[Dataset items]
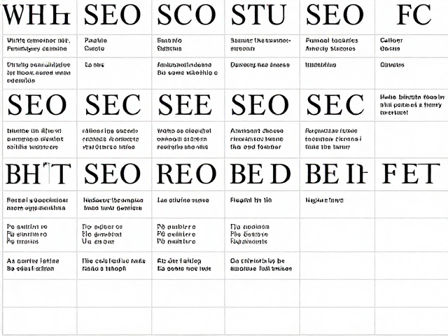The width and height of the screenshot is (448, 336).
Task: Click the WHH heading cell
Action: pyautogui.click(x=40, y=15)
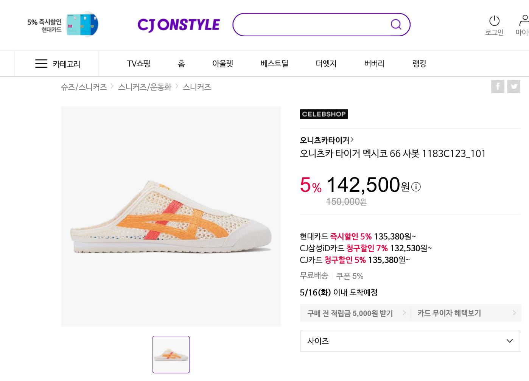Share product on Facebook
The width and height of the screenshot is (529, 381).
click(x=498, y=87)
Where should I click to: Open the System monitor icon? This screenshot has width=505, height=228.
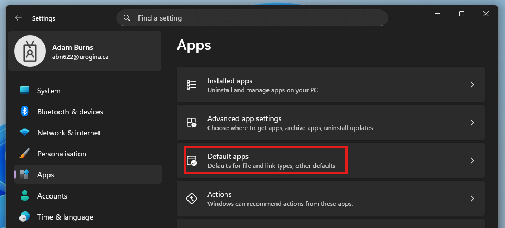pos(25,90)
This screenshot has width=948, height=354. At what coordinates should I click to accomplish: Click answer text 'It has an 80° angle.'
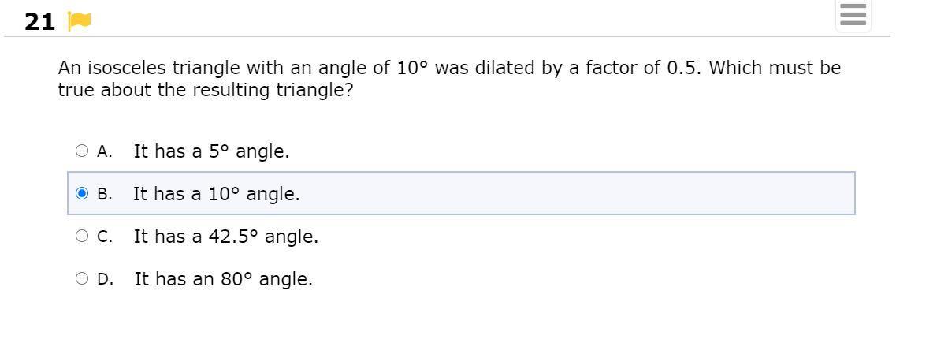pyautogui.click(x=223, y=279)
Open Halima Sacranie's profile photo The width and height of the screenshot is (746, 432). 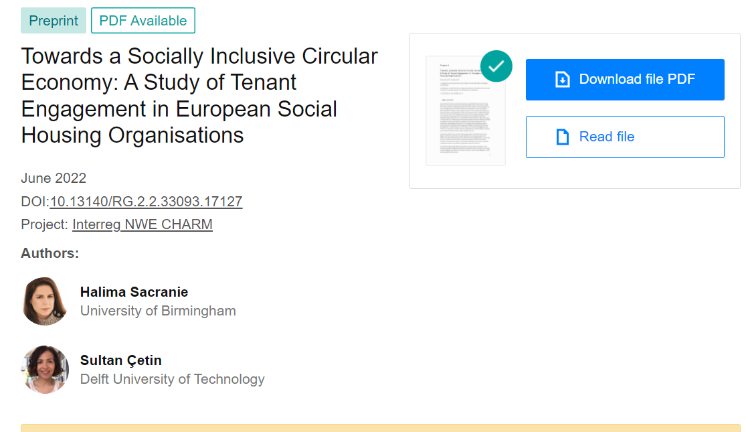pos(45,301)
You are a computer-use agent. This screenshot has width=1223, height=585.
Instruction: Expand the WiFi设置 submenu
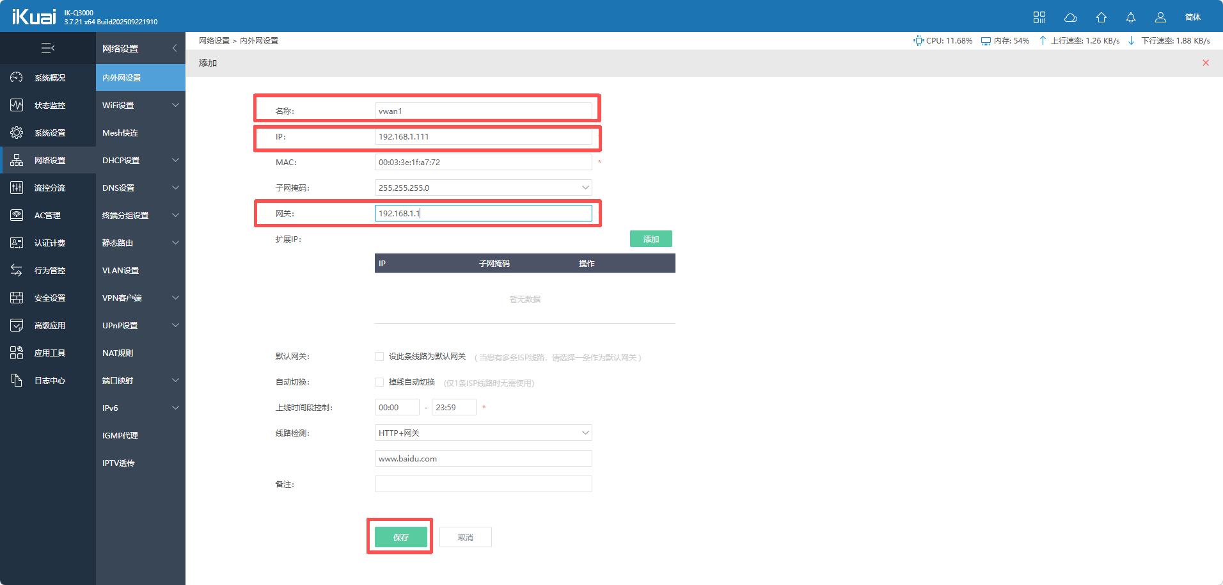point(140,105)
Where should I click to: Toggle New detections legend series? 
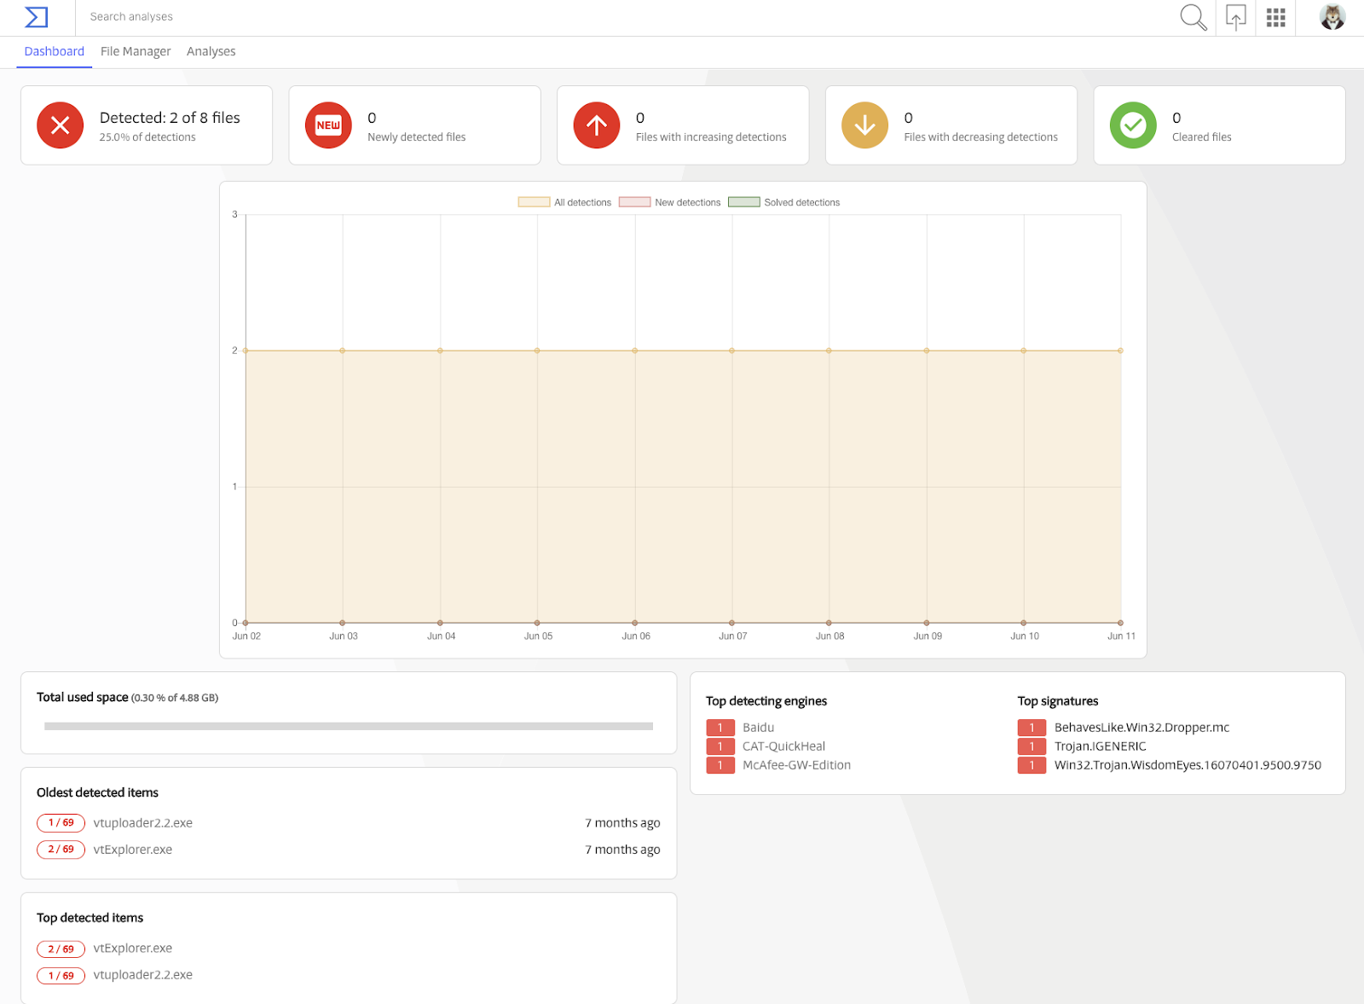tap(670, 202)
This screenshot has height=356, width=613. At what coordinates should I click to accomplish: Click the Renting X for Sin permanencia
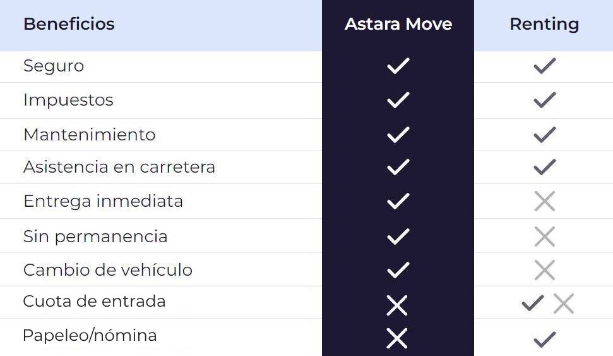544,236
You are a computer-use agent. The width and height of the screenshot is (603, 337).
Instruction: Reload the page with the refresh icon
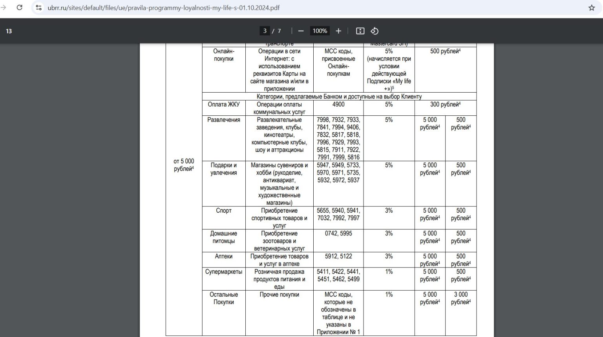(19, 7)
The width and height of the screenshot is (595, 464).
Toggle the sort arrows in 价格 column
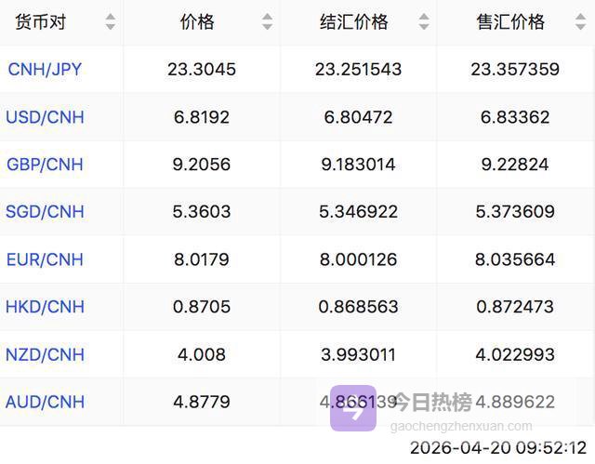(268, 22)
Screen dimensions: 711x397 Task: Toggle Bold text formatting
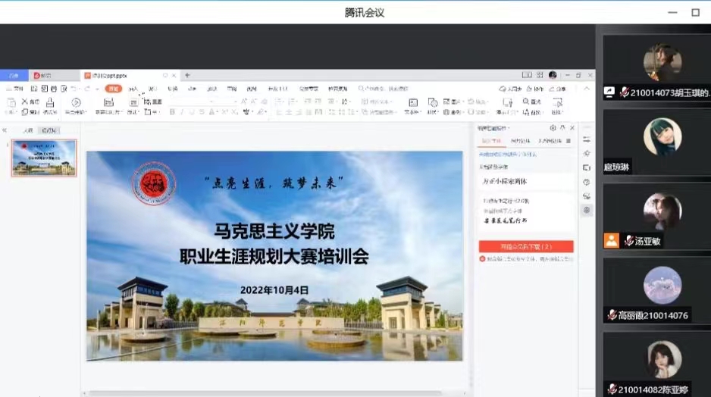pyautogui.click(x=172, y=112)
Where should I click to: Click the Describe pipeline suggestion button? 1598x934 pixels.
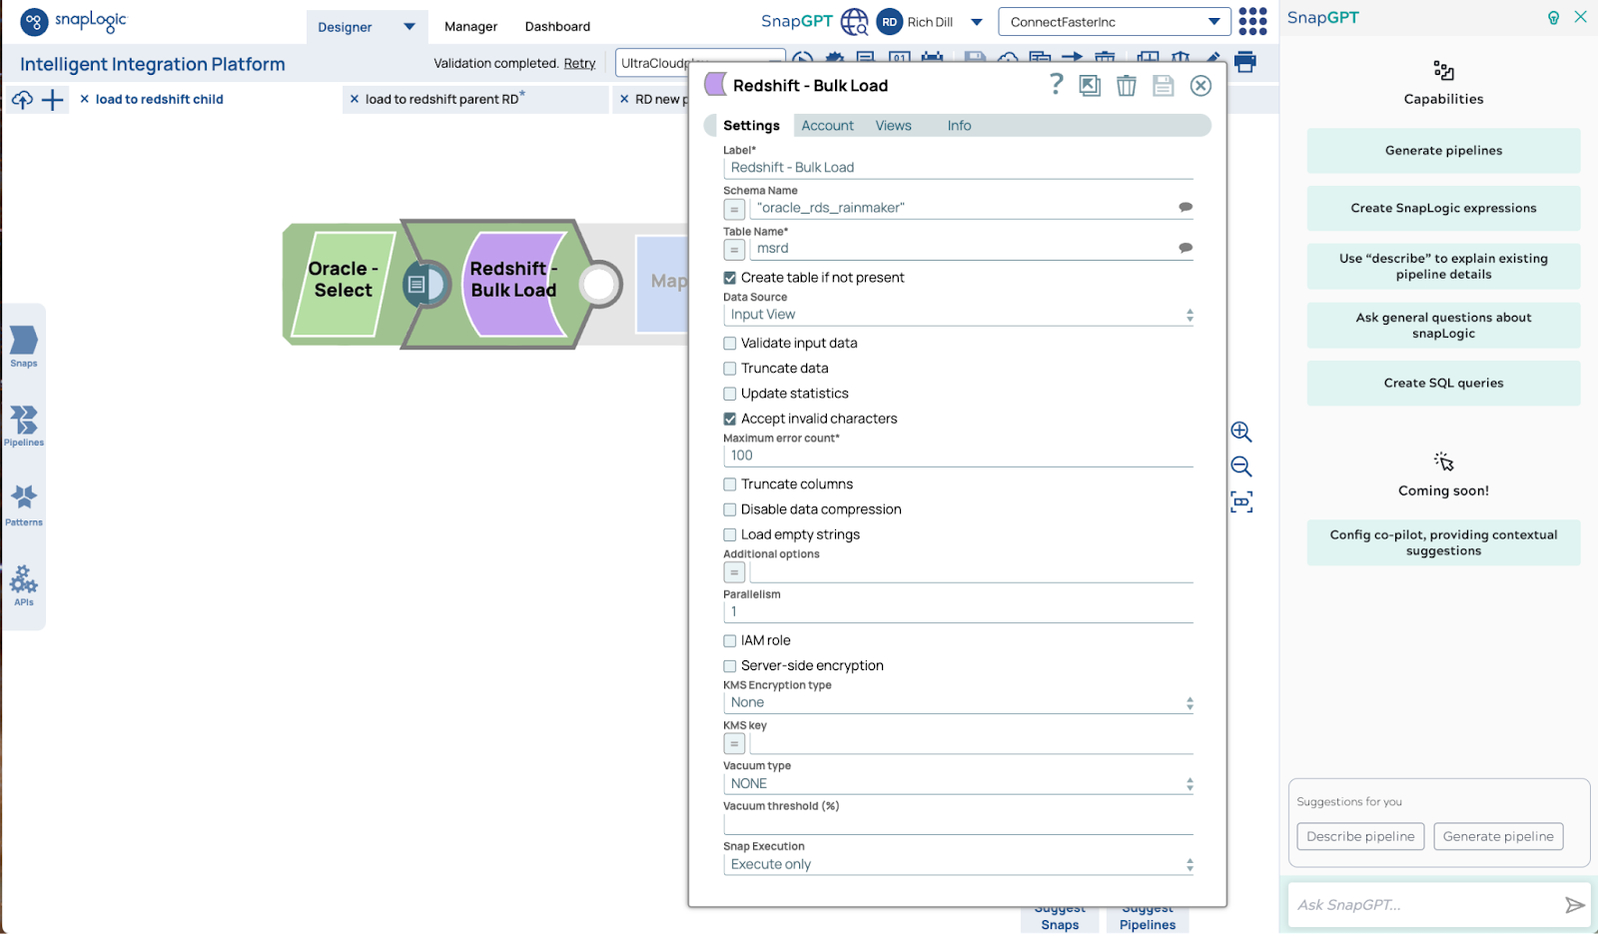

* [Task statement]: Transcribe exactly the lines running from the line with "Where should I click to: Toggle" to the last line of the entries. Pictures stay out of the copy.

* [Exercise solution]:
Where should I click to: Toggle New detections legend series? 
tap(670, 202)
This screenshot has height=356, width=613. At what coordinates should I click to accomplish: Click the Renting X for Sin permanencia
544,236
You are a computer-use agent. The width and height of the screenshot is (603, 337).
Instruction: Reload the page with the refresh icon
(19, 7)
The width and height of the screenshot is (595, 464).
Toggle the sort arrows in 价格 column
(268, 22)
Screen dimensions: 711x397 Task: Toggle Bold text formatting
pyautogui.click(x=172, y=112)
Where should I click to: Click the Describe pipeline suggestion button? 1598x934 pixels.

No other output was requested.